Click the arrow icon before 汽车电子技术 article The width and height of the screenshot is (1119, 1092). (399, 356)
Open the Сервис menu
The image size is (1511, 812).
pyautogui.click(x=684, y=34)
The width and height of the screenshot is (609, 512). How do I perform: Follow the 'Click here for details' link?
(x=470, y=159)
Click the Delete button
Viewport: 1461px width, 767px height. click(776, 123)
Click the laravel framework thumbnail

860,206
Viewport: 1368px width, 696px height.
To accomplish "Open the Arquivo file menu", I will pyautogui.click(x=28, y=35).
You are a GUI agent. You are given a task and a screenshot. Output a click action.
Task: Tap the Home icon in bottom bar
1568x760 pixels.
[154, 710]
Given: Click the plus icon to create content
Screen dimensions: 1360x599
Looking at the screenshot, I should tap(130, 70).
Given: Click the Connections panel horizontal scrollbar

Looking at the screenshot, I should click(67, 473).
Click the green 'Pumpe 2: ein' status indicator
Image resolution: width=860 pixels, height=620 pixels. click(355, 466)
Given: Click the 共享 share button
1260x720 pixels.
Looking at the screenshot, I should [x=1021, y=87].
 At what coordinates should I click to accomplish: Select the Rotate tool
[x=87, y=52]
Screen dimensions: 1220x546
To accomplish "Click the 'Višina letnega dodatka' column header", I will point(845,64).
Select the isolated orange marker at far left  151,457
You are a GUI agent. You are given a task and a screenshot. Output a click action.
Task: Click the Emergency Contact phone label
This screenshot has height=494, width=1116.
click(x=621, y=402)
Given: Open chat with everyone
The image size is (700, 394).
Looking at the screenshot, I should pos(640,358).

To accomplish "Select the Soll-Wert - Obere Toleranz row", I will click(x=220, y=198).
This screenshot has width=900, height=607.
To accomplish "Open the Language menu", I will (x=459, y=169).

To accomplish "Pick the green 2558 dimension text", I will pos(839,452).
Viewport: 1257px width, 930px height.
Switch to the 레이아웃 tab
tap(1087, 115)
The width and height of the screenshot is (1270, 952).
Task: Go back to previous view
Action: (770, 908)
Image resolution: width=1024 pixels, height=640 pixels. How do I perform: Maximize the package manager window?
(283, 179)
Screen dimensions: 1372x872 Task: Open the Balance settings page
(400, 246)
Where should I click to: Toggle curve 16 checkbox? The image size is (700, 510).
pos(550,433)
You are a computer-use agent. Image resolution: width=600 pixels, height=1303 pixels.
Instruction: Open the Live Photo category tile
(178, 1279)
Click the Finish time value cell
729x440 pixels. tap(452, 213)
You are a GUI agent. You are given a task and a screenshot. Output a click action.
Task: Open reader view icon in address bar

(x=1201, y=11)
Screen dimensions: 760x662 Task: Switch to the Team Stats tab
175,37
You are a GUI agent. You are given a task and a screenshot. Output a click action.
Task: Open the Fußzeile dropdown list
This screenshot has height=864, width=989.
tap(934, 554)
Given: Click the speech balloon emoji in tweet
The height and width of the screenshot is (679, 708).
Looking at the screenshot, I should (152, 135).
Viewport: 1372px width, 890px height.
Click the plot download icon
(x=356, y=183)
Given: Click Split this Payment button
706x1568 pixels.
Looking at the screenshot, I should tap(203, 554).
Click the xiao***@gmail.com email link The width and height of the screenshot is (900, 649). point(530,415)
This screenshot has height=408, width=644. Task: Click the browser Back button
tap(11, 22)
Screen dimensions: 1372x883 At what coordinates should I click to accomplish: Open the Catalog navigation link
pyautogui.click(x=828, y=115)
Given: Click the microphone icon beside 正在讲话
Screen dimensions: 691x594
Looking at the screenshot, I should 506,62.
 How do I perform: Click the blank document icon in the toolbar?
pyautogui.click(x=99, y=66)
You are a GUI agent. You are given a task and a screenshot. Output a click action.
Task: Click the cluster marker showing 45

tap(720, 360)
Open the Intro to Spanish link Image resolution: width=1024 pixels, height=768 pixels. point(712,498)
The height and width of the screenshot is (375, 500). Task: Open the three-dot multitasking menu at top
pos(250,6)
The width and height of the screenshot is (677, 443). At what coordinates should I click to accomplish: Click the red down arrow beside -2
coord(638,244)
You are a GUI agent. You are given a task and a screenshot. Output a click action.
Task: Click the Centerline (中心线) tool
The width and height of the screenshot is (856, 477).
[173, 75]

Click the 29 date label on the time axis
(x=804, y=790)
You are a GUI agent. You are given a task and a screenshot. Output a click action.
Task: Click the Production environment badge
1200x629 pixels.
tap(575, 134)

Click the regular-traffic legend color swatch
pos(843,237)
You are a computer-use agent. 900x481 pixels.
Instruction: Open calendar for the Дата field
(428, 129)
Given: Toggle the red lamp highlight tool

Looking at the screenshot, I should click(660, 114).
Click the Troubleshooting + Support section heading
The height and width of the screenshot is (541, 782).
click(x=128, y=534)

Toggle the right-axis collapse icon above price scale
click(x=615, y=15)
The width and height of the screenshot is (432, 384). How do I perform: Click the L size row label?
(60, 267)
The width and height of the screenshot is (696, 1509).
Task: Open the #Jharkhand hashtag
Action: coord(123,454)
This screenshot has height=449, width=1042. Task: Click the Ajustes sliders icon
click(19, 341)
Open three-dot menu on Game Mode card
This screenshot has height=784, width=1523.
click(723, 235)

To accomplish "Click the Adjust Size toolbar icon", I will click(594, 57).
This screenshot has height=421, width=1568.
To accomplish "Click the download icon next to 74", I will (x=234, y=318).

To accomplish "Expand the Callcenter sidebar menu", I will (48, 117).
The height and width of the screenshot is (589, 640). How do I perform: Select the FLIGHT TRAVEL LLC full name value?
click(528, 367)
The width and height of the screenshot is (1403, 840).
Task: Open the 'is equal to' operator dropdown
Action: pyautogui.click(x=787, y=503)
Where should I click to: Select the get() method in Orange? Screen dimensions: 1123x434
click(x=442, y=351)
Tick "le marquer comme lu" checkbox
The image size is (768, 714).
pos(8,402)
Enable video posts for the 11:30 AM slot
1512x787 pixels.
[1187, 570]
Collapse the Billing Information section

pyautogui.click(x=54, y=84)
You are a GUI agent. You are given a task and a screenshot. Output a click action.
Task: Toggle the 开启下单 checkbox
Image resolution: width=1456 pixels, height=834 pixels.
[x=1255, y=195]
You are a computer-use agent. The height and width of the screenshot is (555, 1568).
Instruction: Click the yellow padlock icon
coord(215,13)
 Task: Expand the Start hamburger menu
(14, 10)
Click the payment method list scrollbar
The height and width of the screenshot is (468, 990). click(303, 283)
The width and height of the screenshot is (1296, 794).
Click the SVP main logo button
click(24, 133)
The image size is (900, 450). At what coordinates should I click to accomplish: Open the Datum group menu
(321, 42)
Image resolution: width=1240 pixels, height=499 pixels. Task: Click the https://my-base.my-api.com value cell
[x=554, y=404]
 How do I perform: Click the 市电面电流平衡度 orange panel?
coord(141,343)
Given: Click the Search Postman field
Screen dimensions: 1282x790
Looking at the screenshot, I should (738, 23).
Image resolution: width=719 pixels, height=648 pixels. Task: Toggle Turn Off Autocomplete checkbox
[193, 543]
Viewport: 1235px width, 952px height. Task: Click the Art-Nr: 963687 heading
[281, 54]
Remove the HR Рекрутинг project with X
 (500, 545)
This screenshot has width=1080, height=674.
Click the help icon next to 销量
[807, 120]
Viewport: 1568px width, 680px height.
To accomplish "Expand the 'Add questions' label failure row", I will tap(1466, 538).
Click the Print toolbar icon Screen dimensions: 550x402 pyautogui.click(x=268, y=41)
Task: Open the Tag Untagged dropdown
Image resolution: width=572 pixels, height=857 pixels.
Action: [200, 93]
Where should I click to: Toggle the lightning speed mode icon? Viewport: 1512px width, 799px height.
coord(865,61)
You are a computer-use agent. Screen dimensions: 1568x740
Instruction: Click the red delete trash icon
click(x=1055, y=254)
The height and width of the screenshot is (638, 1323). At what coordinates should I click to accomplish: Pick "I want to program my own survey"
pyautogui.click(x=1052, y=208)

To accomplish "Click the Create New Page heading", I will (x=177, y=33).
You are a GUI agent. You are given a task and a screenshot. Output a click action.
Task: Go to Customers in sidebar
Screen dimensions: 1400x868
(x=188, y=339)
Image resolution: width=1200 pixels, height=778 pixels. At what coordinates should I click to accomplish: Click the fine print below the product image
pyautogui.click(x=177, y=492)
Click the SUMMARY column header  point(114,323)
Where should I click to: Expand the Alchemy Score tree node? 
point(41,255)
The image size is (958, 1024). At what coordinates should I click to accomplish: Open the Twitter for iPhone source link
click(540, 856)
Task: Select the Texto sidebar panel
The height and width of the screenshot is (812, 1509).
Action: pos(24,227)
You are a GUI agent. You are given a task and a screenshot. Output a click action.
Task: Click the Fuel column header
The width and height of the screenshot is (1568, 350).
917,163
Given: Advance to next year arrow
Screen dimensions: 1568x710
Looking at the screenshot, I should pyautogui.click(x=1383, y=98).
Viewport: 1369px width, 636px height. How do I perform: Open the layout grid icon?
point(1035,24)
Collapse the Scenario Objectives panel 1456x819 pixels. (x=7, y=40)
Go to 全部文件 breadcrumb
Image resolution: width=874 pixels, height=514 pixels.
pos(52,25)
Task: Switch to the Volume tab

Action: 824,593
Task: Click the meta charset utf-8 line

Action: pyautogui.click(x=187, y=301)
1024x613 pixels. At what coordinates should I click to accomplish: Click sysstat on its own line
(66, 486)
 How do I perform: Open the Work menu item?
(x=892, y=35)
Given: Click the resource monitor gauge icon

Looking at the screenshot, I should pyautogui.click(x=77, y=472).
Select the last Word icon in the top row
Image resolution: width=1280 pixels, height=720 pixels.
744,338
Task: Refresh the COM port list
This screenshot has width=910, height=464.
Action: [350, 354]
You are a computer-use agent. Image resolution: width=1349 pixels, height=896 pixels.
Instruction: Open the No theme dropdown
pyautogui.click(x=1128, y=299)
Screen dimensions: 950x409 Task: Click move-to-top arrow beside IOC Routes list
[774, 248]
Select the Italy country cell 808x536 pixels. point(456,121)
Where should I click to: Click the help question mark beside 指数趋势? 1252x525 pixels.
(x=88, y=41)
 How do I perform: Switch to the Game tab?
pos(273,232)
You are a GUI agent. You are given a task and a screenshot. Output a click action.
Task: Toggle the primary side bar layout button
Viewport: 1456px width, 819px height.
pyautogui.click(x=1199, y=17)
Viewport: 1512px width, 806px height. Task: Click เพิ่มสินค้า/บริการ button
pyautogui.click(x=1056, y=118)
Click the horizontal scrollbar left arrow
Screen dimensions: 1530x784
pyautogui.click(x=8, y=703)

++++++++++

__What is expected__: Copy the records above without any change, beginning at the line that contains "At what coordinates should I click to accomplish: Select" and ending after the line that contains "Select the isolated".

__The output__:
 At what coordinates should I click to accomplish: Select the Rotate tool
[x=87, y=52]
Screen dimensions: 1220x546
To accomplish "Click the 'Višina letnega dodatka' column header", I will point(845,64).
Select the isolated orange marker at far left  151,457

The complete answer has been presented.